Samuel Dylan Murray Preston (born 16 January 1982), more commonly known simply as Preston, is an English singer in the band the Ordinary Boys. He also appeared in the reality television show Celebrity Big Brother in 2006, in which he finished fourth. After the Ordinary Boys split in 2008, he embarked on a songwriting career. In 2013, he officially reunited the Ordinary Boys and in 2015 they released their self-titled comeback album.

Early life
Samuel Preston was born in Worthing, West Sussex. He was educated at Sompting Abbotts prep school and Bishop Luffa School in Chichester. He is son to Anthony and Miranda Preston (born in Philadelphia), and brother to Alex and Lucy Preston. His grandfather was the Princeton University English professor Samuel Hynes. His brother, Alex Preston, is a novelist. In his teenage years, Preston lived in Philadelphia with his mother's side of the family. He is a descendant of the 19th-century British Prime Minister Charles Grey, 2nd Earl Grey.

Music career
Preston became the lead singer of Worthing-based pop group, the Ordinary Boys. They had a string of top-ten hits in the UK Singles Chart. Their most famous song, "Boys Will Be Boys", featured in the 2007 film Harry Potter and the Order of the Phoenix.

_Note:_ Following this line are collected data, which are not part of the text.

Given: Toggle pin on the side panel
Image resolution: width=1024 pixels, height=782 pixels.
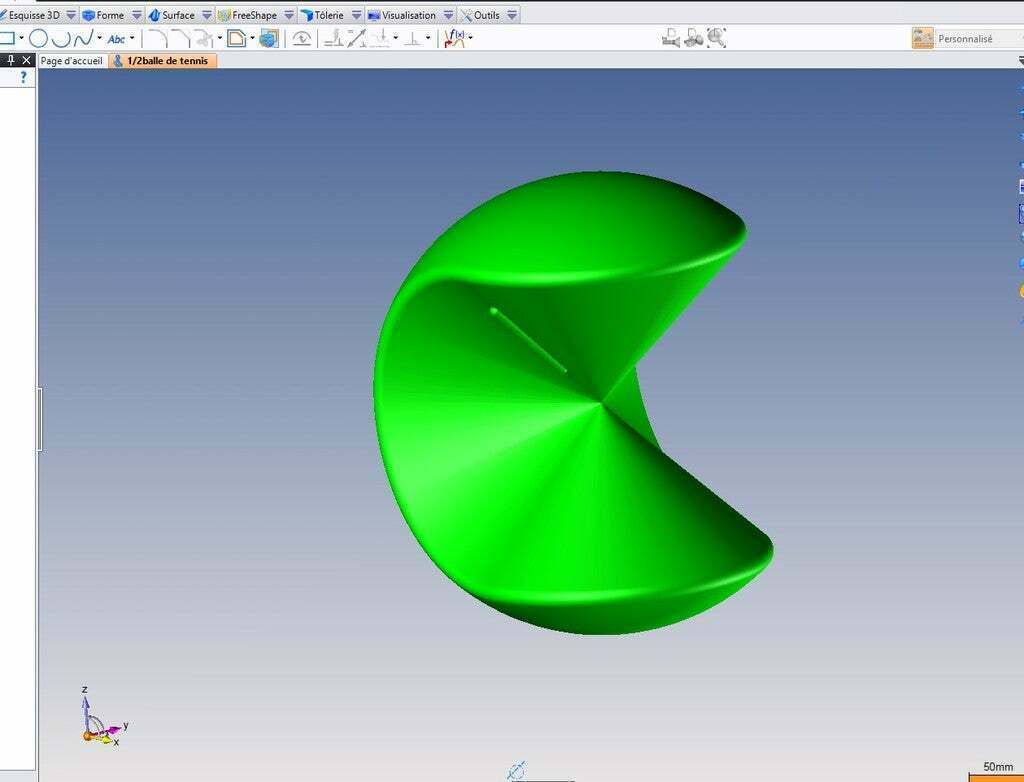Looking at the screenshot, I should pos(10,60).
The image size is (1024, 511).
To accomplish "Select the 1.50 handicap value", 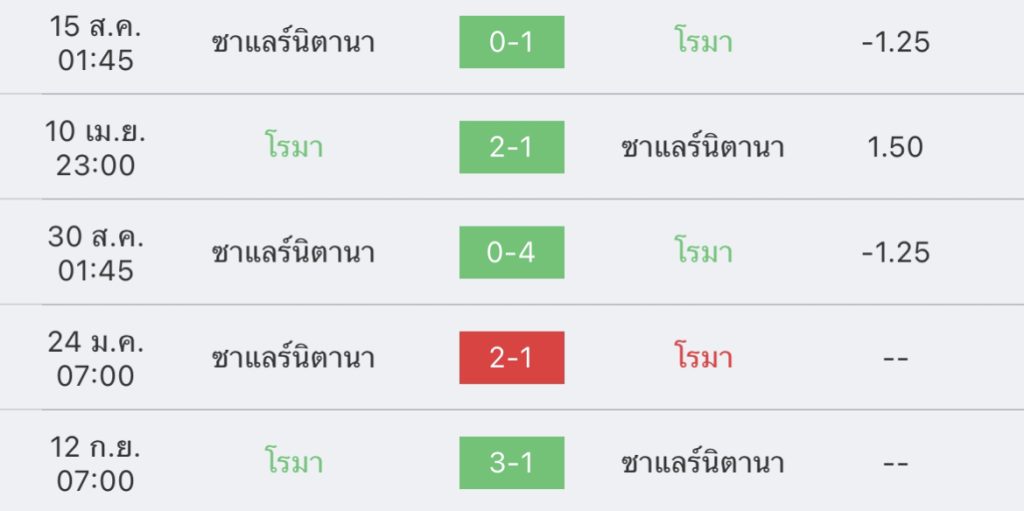I will [x=895, y=148].
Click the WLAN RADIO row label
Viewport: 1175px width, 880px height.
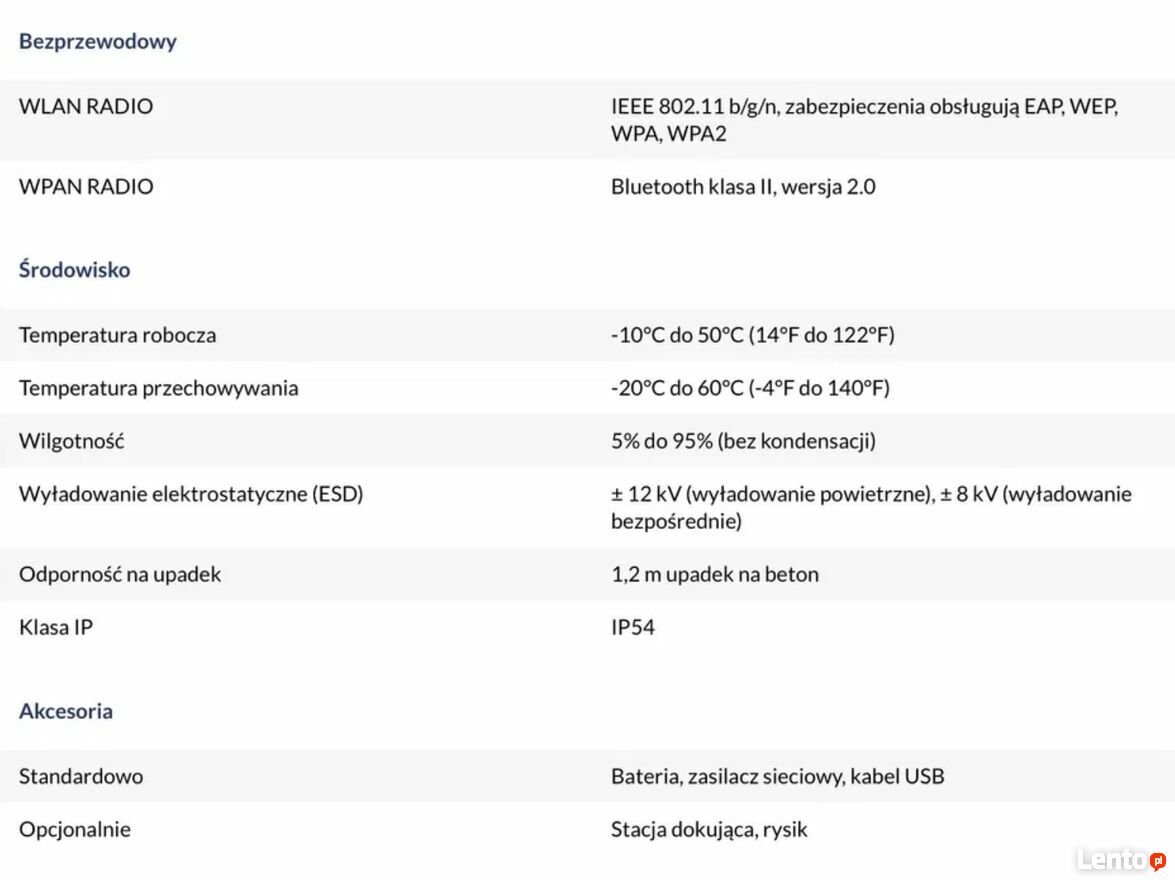click(85, 106)
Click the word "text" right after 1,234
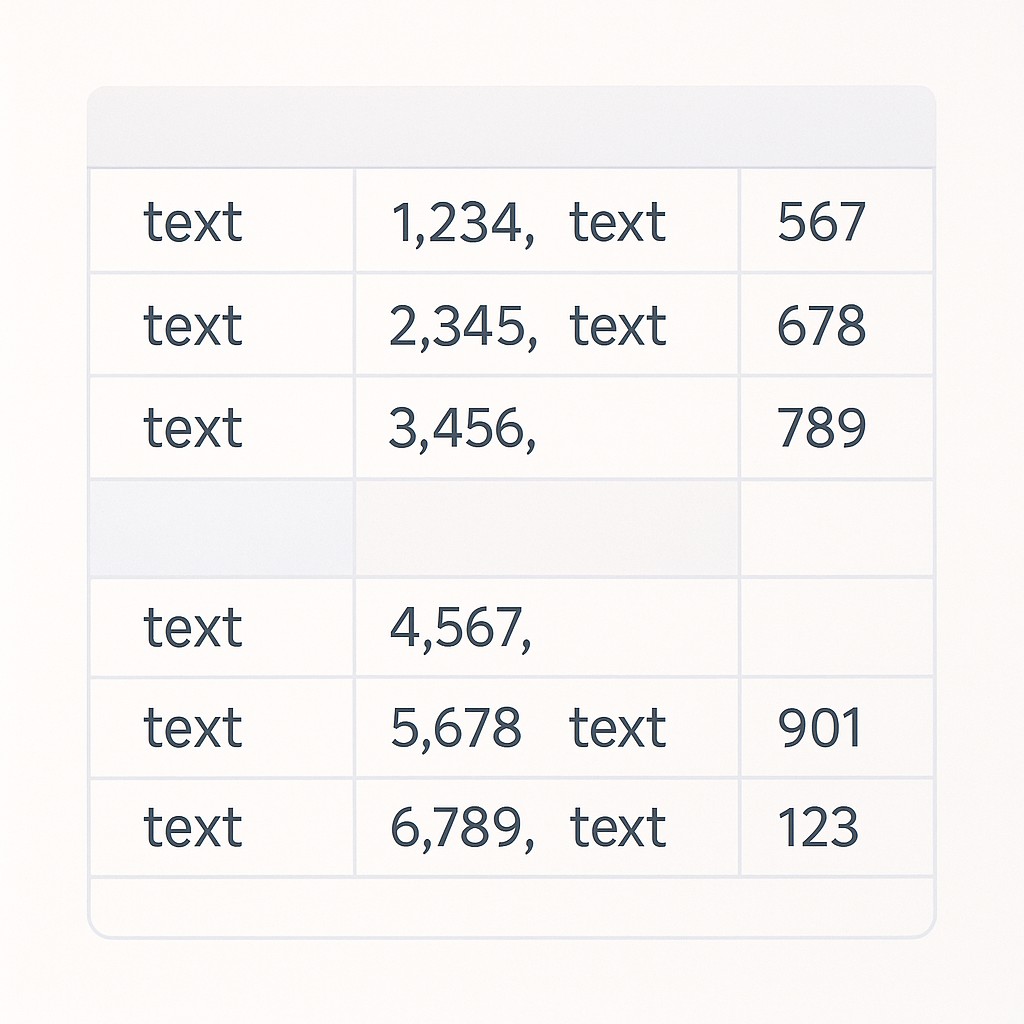 [x=618, y=222]
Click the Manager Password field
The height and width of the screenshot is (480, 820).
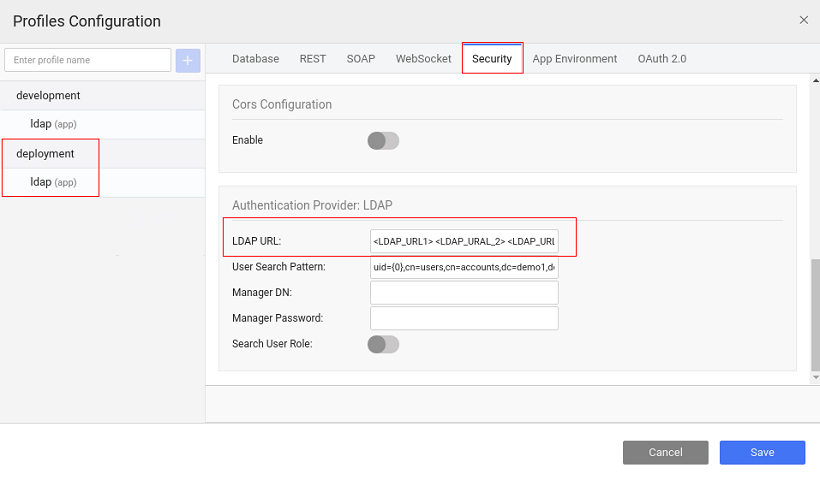[464, 318]
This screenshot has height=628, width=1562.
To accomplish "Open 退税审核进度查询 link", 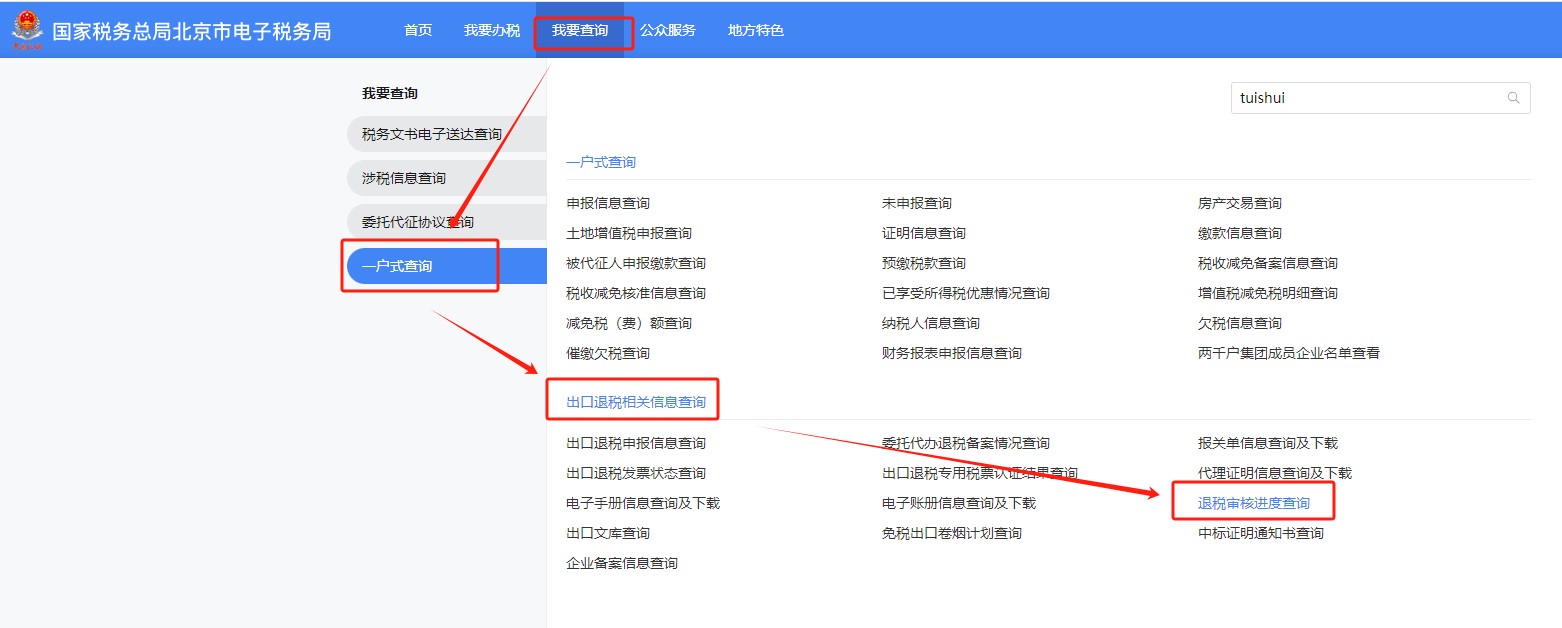I will coord(1253,503).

After the Ordinary Boys split, Preston started working on material for a solo album, and released the song "Dressed to Kill", on 5 July 2009 as part of T4. The song samples the introduction from the song "Happy House" by Siouxsie and the Banshees. The single was released on 7 September 2009 but failed to chart after Preston had to delay the launch and pull out of promotional performances after breaking both arms in a bicycle accident. He is now a songwriter. In 2011, Preston co-wrote the number one Olly Murs song "Heart Skips a Beat". Preston announced the reforming of the Ordinary Boys in 2011, and a new 12-date tour. Preston also co wrote the song and duet "Beautiful" by Enrique Iglesias and Kylie Minogue for their respective albums, and his track "Dressed to Kill" was re-recorded by American singer Cher for her album Closer to the Truth.

TV appearances
In January 2006, Preston appeared on Channel 4's fourth series of Celebrity Big Brother. During his time in the house he became close to the eventual winner, Chantelle Houghton. Preston was evicted during the final episode on 27 January 2006, finishing in fourth place.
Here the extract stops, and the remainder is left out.